The following commit has been merged into the sched/core branch of tip:

Commit-ID:     fa2c3254d7cfff5f7a916ab928a562d1165f17bb
Gitweb:        https://git.kernel.org/tip/fa2c3254d7cfff5f7a916ab928a562d1165f17bb
Author:        Valentin Schneider <valentin.schneider@arm.com>
AuthorDate:    Thu, 20 Jan 2022 16:25:19 
Committer:     Peter Zijlstra <peterz@infradead.org>
CommitterDate: Tue, 01 Mar 2022 16:18:39 +01:00

sched/tracing: Don't re-read p->state when emitting sched_switch event

As of commit

  c6e7bd7afaeb ("sched/core: Optimize ttwu() spinning on p->on_cpu")
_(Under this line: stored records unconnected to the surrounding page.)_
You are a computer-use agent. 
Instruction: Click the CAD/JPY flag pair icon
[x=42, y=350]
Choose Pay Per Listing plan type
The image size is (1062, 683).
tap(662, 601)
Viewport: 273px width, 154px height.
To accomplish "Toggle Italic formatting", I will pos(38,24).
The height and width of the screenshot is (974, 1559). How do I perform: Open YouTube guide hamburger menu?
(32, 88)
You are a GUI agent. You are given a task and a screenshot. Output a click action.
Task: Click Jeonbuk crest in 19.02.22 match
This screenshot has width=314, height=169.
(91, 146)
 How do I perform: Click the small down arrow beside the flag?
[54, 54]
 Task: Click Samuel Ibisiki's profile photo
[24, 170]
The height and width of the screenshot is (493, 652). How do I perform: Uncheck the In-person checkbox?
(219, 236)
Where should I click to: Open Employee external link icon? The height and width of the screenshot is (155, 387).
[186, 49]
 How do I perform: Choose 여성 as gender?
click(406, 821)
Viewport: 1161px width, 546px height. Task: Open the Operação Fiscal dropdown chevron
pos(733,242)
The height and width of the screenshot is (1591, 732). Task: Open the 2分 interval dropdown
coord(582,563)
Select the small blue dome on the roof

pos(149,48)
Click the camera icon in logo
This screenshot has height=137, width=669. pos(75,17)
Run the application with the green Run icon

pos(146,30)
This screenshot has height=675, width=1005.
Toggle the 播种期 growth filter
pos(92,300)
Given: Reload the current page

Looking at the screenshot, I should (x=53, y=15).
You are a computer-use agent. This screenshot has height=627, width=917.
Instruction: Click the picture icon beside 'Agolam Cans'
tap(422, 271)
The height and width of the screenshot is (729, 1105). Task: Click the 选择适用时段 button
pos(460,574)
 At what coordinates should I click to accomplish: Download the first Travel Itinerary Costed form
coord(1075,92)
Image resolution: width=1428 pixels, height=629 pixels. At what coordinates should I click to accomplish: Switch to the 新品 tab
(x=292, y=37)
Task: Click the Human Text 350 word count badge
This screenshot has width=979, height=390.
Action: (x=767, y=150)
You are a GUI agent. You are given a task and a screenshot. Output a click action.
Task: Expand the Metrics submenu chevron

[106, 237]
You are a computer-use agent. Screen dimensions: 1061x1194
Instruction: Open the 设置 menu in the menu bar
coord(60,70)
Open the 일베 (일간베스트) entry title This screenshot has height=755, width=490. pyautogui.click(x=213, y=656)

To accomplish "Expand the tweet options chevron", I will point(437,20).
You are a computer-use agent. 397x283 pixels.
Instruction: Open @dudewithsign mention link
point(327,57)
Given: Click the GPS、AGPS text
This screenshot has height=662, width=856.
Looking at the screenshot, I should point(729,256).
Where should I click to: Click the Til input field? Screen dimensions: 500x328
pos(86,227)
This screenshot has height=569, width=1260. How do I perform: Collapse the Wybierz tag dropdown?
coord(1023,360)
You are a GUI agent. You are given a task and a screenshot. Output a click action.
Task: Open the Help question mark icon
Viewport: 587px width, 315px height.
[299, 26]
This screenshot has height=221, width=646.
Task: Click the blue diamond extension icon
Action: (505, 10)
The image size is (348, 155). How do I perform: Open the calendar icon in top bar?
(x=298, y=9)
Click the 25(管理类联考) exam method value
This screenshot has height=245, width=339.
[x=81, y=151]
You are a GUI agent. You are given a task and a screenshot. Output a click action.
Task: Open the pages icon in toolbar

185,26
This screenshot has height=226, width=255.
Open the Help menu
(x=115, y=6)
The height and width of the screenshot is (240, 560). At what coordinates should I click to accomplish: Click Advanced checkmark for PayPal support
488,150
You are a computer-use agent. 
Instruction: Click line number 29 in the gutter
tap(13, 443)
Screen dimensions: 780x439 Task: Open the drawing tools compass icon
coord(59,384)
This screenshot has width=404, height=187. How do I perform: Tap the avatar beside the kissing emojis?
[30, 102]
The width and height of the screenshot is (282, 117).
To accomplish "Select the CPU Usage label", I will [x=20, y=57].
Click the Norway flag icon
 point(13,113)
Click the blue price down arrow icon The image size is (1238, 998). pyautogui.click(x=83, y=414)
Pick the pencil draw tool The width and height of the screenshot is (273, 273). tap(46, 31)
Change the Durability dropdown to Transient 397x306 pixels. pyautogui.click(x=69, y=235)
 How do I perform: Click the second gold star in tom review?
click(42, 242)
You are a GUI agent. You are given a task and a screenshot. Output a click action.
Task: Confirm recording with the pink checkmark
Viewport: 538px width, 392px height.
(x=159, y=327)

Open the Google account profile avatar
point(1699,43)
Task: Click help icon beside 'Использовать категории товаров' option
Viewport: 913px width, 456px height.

the following sequence becomes possible:

		      p->__state = TASK_INTERRUPTIBLE;
		      __schedule()
			deactivate_task(p);
  ttwu()
    READ !p->on_rq
    p->__state=TASK_WAKING
			trace_sched_switch()
			  __trace_sched_switch_state()
			    task_state_index()
			      return 0;

TASK_WAKING isn't in TASK_REPORT, so the task appears as TASK_RUNNING in
the trace event.

Prevent this by pushing the value read from __schedule() down the trace
event.

Reported-by: Abhijeet Dharmapurikar <adharmap@quicinc.com>
Signed-off-by: Valentin Schneider <valentin.schneider@arm.com>
Signed-off-by: Peter Zijlstra (Intel) <peterz@infradead.org>
Reviewed-by: Steven Rostedt (Google) <rostedt@goodmis.org>
Link: https://lore.kernel.org/r/20220120162520.570782-2-valentin.schneider@arm.com
---
 include/linux/sched.h             | 11 ++++++++---
 include/trace/events/sched.h      | 11 +++++++----
 kernel/sched/core.c               |  4 ++--
 kernel/trace/fgraph.c             |  4 +++-
 kernel/trace/ftrace.c             |  4 +++-
 kernel/trace/trace_events.c       |  8 ++++++--
 kernel/trace/trace_osnoise.c      |  4 +++-
 kernel/trace/trace_sched_switch.c |  1 +
 kernel/trace/trace_sched_wakeup.c |  1 +
 9 files changed, 34 insertions(+), 14 deletions(-)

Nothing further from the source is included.